Janice was worried about her treatment options. “You are not looking for alternative treatments when you find out you have something like that,” she explains. “You trust that your doctor will know all of the alternatives.” Luckily, her doctor knew of a non-surgical treatment.
Janice’s doctors believed her tumor could be treated by stereotactic radiosurgery, a non-invasive, image guided, high-energy radiation treatment. Stereotactic radiosurgery offered a frameless alternative to other treatment methods, painless treatment and no recovery time was predicted. For an active person such as Janice, there was no question.
Once Janice met with her doctor, the process began. “I met with Dr. Robert Bertoli, a radiation oncologist at UT Medical Center, who was absolutely wonderful,” she said. “He took the time to explain everything to me. He spent lots of time with me and took me from the beginning to the end of my Stereotactic Radiosurgery treatment and really made sure I was informed.”
Stereotactic Radiosurgery is used to treat tumors and other conditions throughout the entire body. This technology is able to treat conditions such as trigeminal neuralgia, lung tumors, liver tumors, prostate tumors, brain tumors, spine tumors, pancreas tumors and other soft tissue tumors.
The Stereotactic Radiosurgery staff created a personalized, fitted face mask for immobilization during treatment and mapped out a treatment plan. Janice would undergo five daily treatments for an hour and 15 minutes each day. “I would rehab my shoulder, workout or bike ride and then go in for treatment,” she says. “It did not slow me down.”
Janice would simply have to lie down on the table wearing her face mask and let the machine do the work, all while listening to her choice of music. First, the image-guidance system would track and verify Janice’s tumor location. This system also automatically compensates for any patient movement during treatment delivery.

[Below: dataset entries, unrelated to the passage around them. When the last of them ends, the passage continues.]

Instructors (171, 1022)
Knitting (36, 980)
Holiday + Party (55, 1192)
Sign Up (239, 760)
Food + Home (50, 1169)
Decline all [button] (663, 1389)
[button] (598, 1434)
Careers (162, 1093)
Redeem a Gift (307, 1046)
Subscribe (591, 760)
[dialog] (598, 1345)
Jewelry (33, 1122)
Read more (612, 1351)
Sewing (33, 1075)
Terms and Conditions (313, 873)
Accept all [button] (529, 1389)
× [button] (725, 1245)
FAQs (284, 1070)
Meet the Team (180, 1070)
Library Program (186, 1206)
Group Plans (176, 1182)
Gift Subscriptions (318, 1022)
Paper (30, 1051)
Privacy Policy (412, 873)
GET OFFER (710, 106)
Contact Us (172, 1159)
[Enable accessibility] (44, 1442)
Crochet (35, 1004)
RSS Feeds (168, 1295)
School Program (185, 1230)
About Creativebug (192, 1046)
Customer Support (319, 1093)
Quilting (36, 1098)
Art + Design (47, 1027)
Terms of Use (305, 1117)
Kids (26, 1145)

“It is really neat technology,” Janice says. “Although they still want you to hold still, if you should have to move, the Stereotactic Radiosurgery stops itself, aligns with your new position and continues your treatment. It made the procedure so much easier to have some flexibility like that.”

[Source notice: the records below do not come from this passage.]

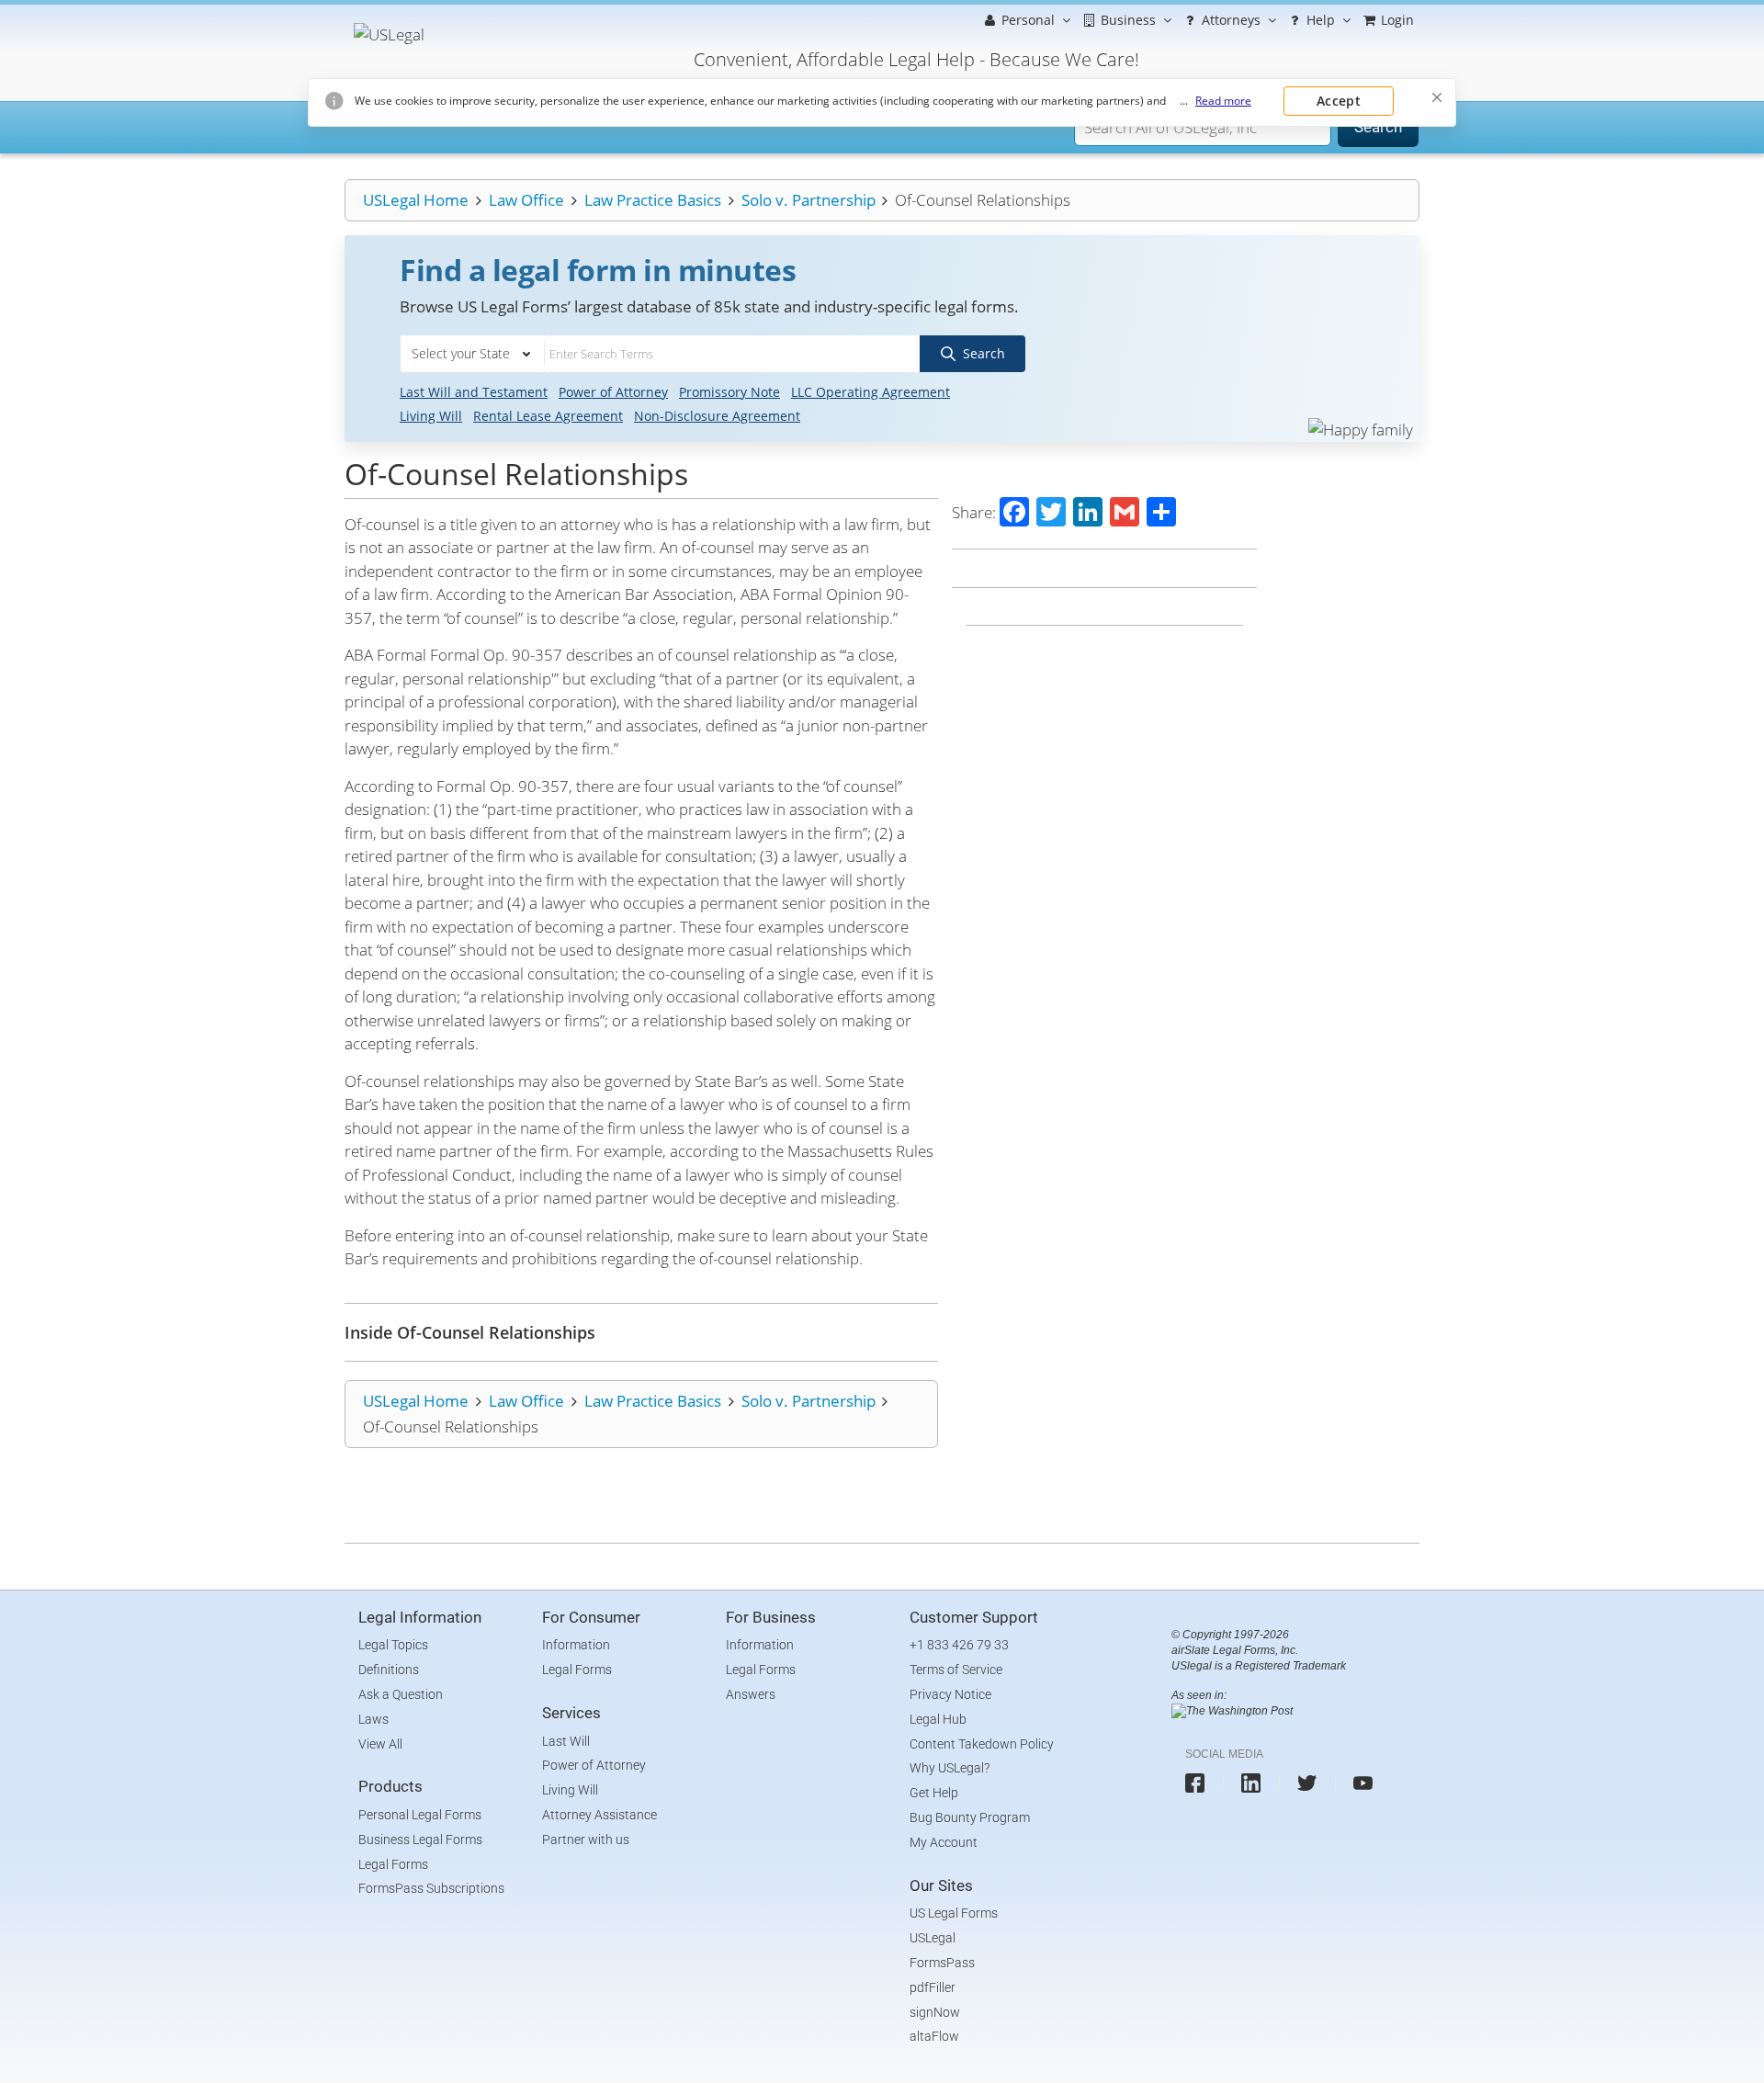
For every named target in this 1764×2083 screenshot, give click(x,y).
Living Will (431, 416)
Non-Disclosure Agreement (717, 416)
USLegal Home (416, 199)
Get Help (934, 1792)
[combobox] (472, 353)
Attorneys (1229, 19)
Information (576, 1644)
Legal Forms (393, 1864)
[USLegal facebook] (1194, 1783)
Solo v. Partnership (808, 199)
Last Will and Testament (474, 392)
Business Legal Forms (420, 1839)
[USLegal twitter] (1307, 1783)
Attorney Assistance (599, 1814)
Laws (373, 1719)
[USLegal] (384, 25)
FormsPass (942, 1962)
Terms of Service (956, 1669)
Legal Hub (938, 1719)
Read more (1223, 101)
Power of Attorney (613, 392)
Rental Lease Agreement (548, 416)
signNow (935, 2012)
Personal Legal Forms (419, 1814)
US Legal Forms (954, 1913)
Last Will (566, 1741)
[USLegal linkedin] (1251, 1783)
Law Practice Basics (652, 199)
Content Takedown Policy (982, 1744)
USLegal (933, 1937)
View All (380, 1744)
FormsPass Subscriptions (431, 1888)
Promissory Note (729, 392)
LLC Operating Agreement (870, 392)
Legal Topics (393, 1644)
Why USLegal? (949, 1767)
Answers (750, 1694)
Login (1395, 19)
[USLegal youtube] (1363, 1783)
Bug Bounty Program (970, 1817)
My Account (944, 1842)
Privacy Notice (950, 1694)
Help (1319, 19)
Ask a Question (400, 1694)
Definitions (388, 1669)
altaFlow (934, 2036)
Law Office (526, 199)
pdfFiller (933, 1987)
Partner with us (585, 1839)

After Janice’s five treatments, she felt great. Janice attributes her successful Stereotactic Radiosurgery treatment with the kind and caring staff of the medical center. “The Stereotactic Radiosurgery staff was wonderful,” she says. “They were very friendly and kept me informed. They made it able for me to relax and recover. Less than five months after the treatment, I rode 100 miles.”

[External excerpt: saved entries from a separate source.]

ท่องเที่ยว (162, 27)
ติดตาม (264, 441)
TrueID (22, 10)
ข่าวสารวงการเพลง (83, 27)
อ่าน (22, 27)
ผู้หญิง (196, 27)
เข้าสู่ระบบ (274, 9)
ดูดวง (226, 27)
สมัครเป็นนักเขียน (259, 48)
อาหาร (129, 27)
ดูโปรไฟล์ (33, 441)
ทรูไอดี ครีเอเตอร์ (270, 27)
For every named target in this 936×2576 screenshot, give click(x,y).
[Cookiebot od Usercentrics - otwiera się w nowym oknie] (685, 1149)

Janice continues regular checkups, which initially were every three months, then six months and then a year. Her results: no growth of the brain meningioma and a healthy, active lifestyle that almost was lost. She continues to ride and regularly participates in biking marathons.
Janice is an inspiration to her friends, her family, other patients and her students. “My accident has been an excellent teaching tool for my students on why they should wear helmets, but it also is a great example of an alternative to surgery,” she says. “I can walk. I can run. I can talk. I can think. I am so happy Stereotactic Radiosurgery was here!”